**Description of the task**
All entries shown below should be duplicated character for character.

[Extracted information — start]

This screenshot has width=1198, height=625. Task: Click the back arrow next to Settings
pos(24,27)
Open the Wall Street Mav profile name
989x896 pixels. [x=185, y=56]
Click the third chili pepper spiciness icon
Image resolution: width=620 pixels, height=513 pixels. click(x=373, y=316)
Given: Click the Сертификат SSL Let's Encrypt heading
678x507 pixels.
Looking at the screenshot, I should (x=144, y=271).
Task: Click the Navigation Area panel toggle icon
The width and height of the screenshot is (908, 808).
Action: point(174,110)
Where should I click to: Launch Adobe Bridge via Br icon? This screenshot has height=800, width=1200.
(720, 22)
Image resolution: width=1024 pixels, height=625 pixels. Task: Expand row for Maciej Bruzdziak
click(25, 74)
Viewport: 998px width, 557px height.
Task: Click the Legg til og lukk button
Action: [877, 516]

[Extracted information — finish]

**Response to this task**
This screenshot has width=1198, height=625. Task: Click the back arrow next to Settings
pos(24,27)
Open the Wall Street Mav profile name
989x896 pixels. [x=185, y=56]
Click the third chili pepper spiciness icon
Image resolution: width=620 pixels, height=513 pixels. click(x=373, y=316)
Given: Click the Сертификат SSL Let's Encrypt heading
678x507 pixels.
Looking at the screenshot, I should (x=144, y=271).
Task: Click the Navigation Area panel toggle icon
The width and height of the screenshot is (908, 808).
Action: point(174,110)
Where should I click to: Launch Adobe Bridge via Br icon? This screenshot has height=800, width=1200.
(720, 22)
Image resolution: width=1024 pixels, height=625 pixels. Task: Expand row for Maciej Bruzdziak
click(25, 74)
Viewport: 998px width, 557px height.
Task: Click the Legg til og lukk button
Action: [877, 516]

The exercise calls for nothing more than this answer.